Good morning. My name is Lincoln Mullen, and I am a graduate student in the history department. I have been a teaching fellow for five Brandeis history courses, two with David Hackett Fischer and one each with Govind Sreenivasan, David Engerman, and Xing Hang.
I have been asked to give you one piece of advice that I wish I had known before I started teaching, and so I offer you a principle which I learned from the professors I worked with, sometimes by word, sometimes by example.
To state it briefly: You should regard your teaching and all other interactions with students as a moral relationship governed by moral principles.
As new teachers you likely have a dozen questions about how to grade papers, when to hand them back, what to wear, and other details of teaching, all of which we will address in a few minutes. But for now, step back from the minutia, and consider your role as a whole. Let me explain what I mean by saying teaching should be a moral relationship governed by moral principles.

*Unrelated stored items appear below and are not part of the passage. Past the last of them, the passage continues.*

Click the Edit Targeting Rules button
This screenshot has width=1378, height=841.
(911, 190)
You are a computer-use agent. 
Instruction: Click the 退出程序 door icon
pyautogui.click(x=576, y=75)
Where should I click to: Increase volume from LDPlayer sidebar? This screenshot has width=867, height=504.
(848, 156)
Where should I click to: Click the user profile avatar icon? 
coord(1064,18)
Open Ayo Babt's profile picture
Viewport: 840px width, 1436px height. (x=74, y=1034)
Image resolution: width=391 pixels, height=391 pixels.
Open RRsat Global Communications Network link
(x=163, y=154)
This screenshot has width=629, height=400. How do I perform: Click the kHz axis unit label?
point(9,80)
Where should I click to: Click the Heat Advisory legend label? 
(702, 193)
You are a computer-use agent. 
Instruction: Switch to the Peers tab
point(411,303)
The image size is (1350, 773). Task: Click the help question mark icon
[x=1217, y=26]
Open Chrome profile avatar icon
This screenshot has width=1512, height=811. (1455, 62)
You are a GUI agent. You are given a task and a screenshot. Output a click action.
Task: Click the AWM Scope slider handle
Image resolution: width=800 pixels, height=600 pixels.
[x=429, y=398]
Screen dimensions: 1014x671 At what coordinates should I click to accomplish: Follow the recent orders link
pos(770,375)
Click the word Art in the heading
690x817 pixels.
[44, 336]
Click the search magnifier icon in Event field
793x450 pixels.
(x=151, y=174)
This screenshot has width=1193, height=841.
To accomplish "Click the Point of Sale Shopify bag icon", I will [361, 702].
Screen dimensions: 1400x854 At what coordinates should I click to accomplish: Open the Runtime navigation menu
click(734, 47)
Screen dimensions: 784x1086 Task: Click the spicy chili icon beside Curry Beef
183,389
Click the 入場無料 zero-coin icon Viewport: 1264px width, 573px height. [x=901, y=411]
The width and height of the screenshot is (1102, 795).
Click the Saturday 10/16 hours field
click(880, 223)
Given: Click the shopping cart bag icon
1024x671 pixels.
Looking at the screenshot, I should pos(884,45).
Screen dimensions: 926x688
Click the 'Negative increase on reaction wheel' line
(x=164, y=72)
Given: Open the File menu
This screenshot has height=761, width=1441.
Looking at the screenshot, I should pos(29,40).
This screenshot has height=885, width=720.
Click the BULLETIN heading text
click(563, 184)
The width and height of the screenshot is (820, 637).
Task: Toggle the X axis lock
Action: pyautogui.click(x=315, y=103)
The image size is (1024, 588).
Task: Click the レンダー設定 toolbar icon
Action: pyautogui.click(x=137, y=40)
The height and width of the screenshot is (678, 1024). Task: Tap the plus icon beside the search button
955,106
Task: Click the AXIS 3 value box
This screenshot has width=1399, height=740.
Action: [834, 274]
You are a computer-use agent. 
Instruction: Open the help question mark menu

We could show that teaching is primarily a relationship from research into pedagogy, much of which argues that learning depends on whether students and teachers cultivate a relationship. But instead we can prove this empirically, because you will feel and act like you are in a relationship. Over the sixteen weeks of the semester, you will get to know your students, and they you. Some of them you will come to admire and respect; for others … it will be otherwise. But good or bad, you will have a relationship with all your students.
So why do I say that your relationship is moral? We could say that you have a professional relationship with your students. Though that is true, it is insufficient, because professional ethics are only supplemental to moral codes. The professional ethics which are peculiar (in both sense of the term) to the academy govern the cases which are unique to the academy, for example, plagiarism. But there is a danger that you will think that if you have fulfilled the letter of your professional obligations, you have fulfilled the spirit of your moral obligations. In other words, it is not helpful to think of your relationship as just professional, because those obligations are spelled out for you. What you need to think about is how your relationship to your students is full of the same moral complexities as any human relationship.
There is no reason to shy away from calling the teaching relationship moral in the context of the secular academy, since Brandeis is as much a liberal arts college as it is a research university, and part of the tradition of the liberal arts and their colleges is the inculcation of virtue.
If the teacher-student relationship is first of all moral, it follows that you should apply your moral principles to the relationship. For me, the moral principle is “you shall shall love your neighbor as yourself.” I hold to that ethic because it was taught by Jesus in the Gospels, but you might hold it because it is found in the Torah, or in Confucius, or you might hold to some other principle entirely. My point is not which moral principles you should choose, but that you should practice your moral principles in the teaching.
What does it look like in practice to love your students as yourself? Let’s see how that ethic gives helps us answer some questions about the details of teaching.
How should I interact with students? You must learn their names, and use them. Permit them to get to know you; get to know them as much as they permit.
How should I comment on student papers? Your comments should always be charitable in wording and intent, and should engage seriously with the argument the student intended to make.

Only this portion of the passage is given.